Well, that's one of the things the game's pretty bad at really. NO ONE tells a secret in full voice before the divines and Maven Black-Briar, for pete's sake! Now THAT would be suicide.... But NPCs do that all the time....
Sere, I like Veri's sensitivity to Talen-Jei, and though he feared consequences, he's trying to do right. Same as Veri, through her honor. Very good!
Yeah, you know, it's funny. I've been a pretty upright upstanding citizen my entire life. I don't cheat on taxes, if someone undercharges me at wallyworld I point it out to her, I fudge the speed limit a bit but not enough for the county mounties to get uptight over it (not to mention that they KNOW WHERE I LIVE.... you CANNOT hide trucks like we drive.... this one's white, but still isn't like any other truck in the area - and the one that burned up a year ago was the ONLY ONE LIKE IT IN THE ENTIRE STATE.... nope, can't hide out....)
So.... obviously.... Veri's Honor is part of me. And - I like that. I do. I think.... this tale I'm writing here.... That's going to be its title: Veri's Honor.
I like Veri. A lot. I wasn't sure I would when I started her (I don't always like the girls once I start playing them - some of those I still play a long while, but many of them - well, they go to Sovngarde early....) but she's grown on me. Into me.... Um. There we are with that "player to character" dichotomy again....
Serethil... I dunno, maybe it's just me, but I see stories like this last update as being "layered".Generally, the more layers thre are, the better the tale. Maybe that doesn't make much sense, but in this case I see a layer in which Veri seeks her answers, and a layer of interplay in the personal lives of Talen and Keerava, and yet another layer of intrigue where dangerous information is exchanged in the dark of night. When the layers are so nicely merged, it makes for a satisfying tale, yes indeed.
I grew up reading Asimov, Heinlien, Niven, Zelazny, but one of my favorites was Andre Norton... and she told her tales much in the same way you have been telling us of Veri - a mixture of fantasy and mysticism. Just sayin'...
Oh, that you would "see" something of Norton in what I've posted. You don't know.... you made me cry. Andre Norton was my first real sci-fantasy love. I too have read all those great names you posted, and loved every one of them (including some you didn't mention - EE "Doc" Smith, ER Eddison, Misty Lackey, Marion Zimmer Bradley and Tolkien of course). I return to Norton the same way I return to Misty Lackey and Tolkien several times a year. I'm verging on re-immersion in Norton right now - I don't read just Witch World or anything specific, I have her books all set into "coherence" in the bookcase (they are among those I didn't give away last fall) and I just grab a handful in a given area to read.
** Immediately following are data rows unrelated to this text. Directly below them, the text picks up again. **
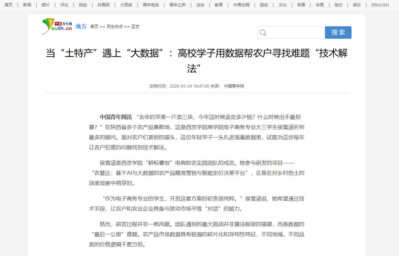Open the 首页 item in top navigation
This screenshot has height=256, width=399.
coord(8,5)
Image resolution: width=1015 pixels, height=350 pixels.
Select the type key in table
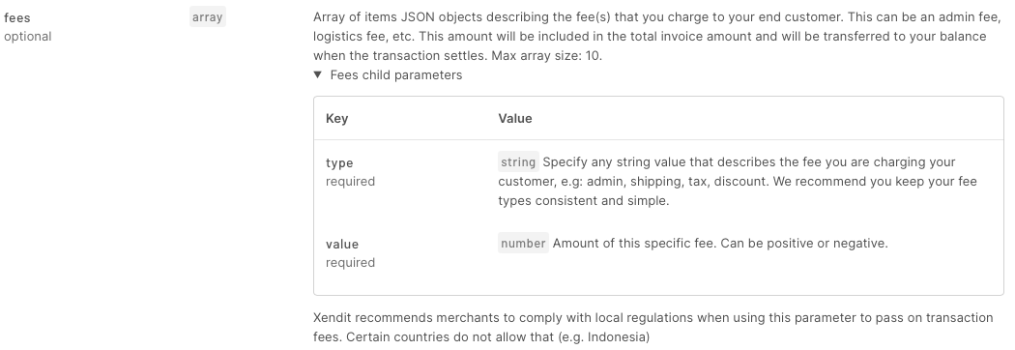click(339, 162)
Truthfully.... you gave me something to think about. I have a series of books in process (for a lot of years now, because they have issues.... eh, what doesn't?) Layering - I haven't ever thought about fiction - sci fi and fantasy - in that aspect. So, perhaps my situation with those books will profit from your perspective!
Again, thank you. And.... well, the "mysticism" - it wasn't planned.... In fact.... the whole thing wasn't planned. "COME CLEAN you miscreant!" Eh.... seriously. I made Verinne when I started playing Skyrim again in October 2015 (I'd played off and on for years, but October 2015 was when I decided that Skyrim was going to be home again for the long run). She didn't have a "last name" for a while.... and then in November sometime she told me her history. (Um, yeah. If you don't want to go there it's okay.)
Then.... things just happened. She had to deal with talking to Balgruuf about why she was even in Skyrim. He could have simply classed her as a murderer, and "off with her head"! He didn't. Veri began to see that things weren't all black and white....
She found her way to family in Morthal. And - well, the whole RP and her story has gotten almost larger than I had envisioned. That happens, sometimes.....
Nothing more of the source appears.